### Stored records
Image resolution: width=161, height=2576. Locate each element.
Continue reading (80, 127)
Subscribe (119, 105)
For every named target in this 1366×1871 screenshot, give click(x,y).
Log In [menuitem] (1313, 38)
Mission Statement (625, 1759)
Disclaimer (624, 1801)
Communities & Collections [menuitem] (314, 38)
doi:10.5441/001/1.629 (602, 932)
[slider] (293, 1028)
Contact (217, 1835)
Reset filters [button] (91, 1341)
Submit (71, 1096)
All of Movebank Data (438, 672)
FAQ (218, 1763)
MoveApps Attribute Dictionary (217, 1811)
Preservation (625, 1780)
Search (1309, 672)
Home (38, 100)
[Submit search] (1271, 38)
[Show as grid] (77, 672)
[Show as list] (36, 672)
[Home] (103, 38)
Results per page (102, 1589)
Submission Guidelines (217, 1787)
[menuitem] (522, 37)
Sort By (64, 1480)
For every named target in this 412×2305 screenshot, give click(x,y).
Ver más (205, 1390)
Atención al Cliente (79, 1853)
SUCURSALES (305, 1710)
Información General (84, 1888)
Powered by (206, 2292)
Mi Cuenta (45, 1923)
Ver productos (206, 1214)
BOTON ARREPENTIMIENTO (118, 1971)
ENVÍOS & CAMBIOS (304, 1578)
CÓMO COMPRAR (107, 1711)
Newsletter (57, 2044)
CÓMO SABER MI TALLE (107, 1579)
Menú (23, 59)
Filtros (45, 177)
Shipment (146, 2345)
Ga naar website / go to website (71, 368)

### EXERCISE DIRECTIONS
What is needed is a word-for-word copy of the records.

### TASK OUTPUT
Image resolution: width=161, height=2576. Locate each element.
Continue reading (80, 127)
Subscribe (119, 105)
For every named target in this 1366×1871 screenshot, give click(x,y).
Log In [menuitem] (1313, 38)
Mission Statement (625, 1759)
Disclaimer (624, 1801)
Communities & Collections [menuitem] (314, 38)
doi:10.5441/001/1.629 (602, 932)
[slider] (293, 1028)
Contact (217, 1835)
Reset filters [button] (91, 1341)
Submit (71, 1096)
All of Movebank Data (438, 672)
FAQ (218, 1763)
MoveApps Attribute Dictionary (217, 1811)
Preservation (625, 1780)
Search (1309, 672)
Home (38, 100)
[Submit search] (1271, 38)
[Show as grid] (77, 672)
[Show as list] (36, 672)
[Home] (103, 38)
Results per page (102, 1589)
Submission Guidelines (217, 1787)
[menuitem] (522, 37)
Sort By (64, 1480)
For every named target in this 412×2305 screenshot, give click(x,y).
Ver más (205, 1390)
Atención al Cliente (79, 1853)
SUCURSALES (305, 1710)
Información General (84, 1888)
Powered by (206, 2292)
Mi Cuenta (45, 1923)
Ver productos (206, 1214)
BOTON ARREPENTIMIENTO (118, 1971)
ENVÍOS & CAMBIOS (304, 1578)
CÓMO COMPRAR (107, 1711)
Newsletter (57, 2044)
CÓMO SABER MI TALLE (107, 1579)
Menú (23, 59)
Filtros (45, 177)
Shipment (146, 2345)
Ga naar website / go to website (71, 368)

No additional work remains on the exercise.